Electroweak radiative corrections to $e^+e^- \to t \bar{t} h$ at linear colliders
You Yu, Ma Wen-Gan, Chen Hui, Zhang Ren-You, Sun Yan-Bin, Hou Hong-Sheng
TL;DR
Problem: precise prediction of $e^+e^- \to t\bar t h$ at linear colliders to measure the top Yukawa coupling. Approach: compute the full ${\cal O}(\alpha_{\rm ew})$ electroweak corrections, including virtual one-loop diagrams and real photon emission, with dimensional regularization and the complete on-mass-shell renormalization scheme, using FeynArts/Form and phase-space slicing for bremsstrahlung. Key findings: corrections are large and highly dependent on $m_h$ and $\sqrt{s}$, e.g., up to about $-31.3\%$ at 500 GeV for $m_h=150$ GeV and up to $+2.3\%$ at 2 TeV, with threshold spikes near $m_h=2m_W$ and $2m_Z$. Significance: these EW effects are essential for reliable SM predictions and for robust extraction of the top Yukawa coupling at future linear colliders.
Abstract
We calculate the ${\cal O}(α_{\rm ew})$ electroweak radiative corrections to $e^+ e^- \to t \bar{t} h$ at a electron-positron linear collider (LC) in the standard model.
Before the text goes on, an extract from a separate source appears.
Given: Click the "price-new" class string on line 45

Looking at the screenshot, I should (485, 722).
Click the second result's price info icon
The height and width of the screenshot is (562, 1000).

We analyze the dependence of the ${\cal O}(α_{\rm ew})$ corrections on the Higgs boson mass $m_{h}$ and colliding energy $\sqrt{s}$, and find that the corrections significantly decrease or increase the Born cross section depending on the colliding energy. The numerical results show that the ${\cal O}(α_{\rm ew})$ relative correction is strongly related to the Higgs boson mass when $\sqrt{s}=500 GeV$, and for $m_h = 150 GeV$ the relative correction ranges from -31.3% to 2.3% as the increment of the colliding energy from 500 GeV to 2 TeV.